### Goal of the exercise:
Print nothing except the lines of the listing below from the line with "Viewport: 886px width, 439px" to the line with "Expand the chart", each exactly as written, both ends included.

### Data for this task:
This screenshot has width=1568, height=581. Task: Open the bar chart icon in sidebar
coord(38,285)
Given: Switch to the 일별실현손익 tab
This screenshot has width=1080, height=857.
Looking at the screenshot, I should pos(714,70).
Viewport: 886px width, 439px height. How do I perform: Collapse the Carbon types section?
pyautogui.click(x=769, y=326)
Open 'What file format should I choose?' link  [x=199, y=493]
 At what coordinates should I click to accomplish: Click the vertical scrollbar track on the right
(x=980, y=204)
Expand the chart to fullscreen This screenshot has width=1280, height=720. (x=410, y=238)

--

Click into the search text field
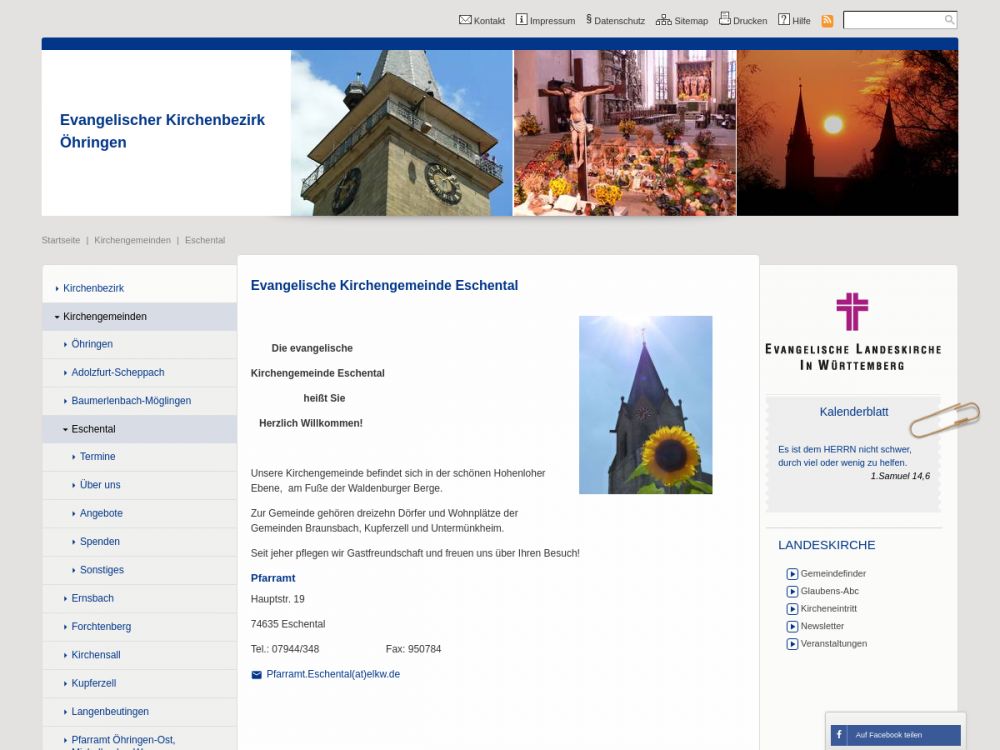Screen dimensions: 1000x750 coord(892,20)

### Answer to the problem:
Viewport: 886px width, 439px height. How do I perform: Collapse the Carbon types section?
pyautogui.click(x=769, y=326)
Open 'What file format should I choose?' link  [x=199, y=493]
 At what coordinates should I click to accomplish: Click the vertical scrollbar track on the right
(x=980, y=204)
Expand the chart to fullscreen This screenshot has width=1280, height=720. (x=410, y=238)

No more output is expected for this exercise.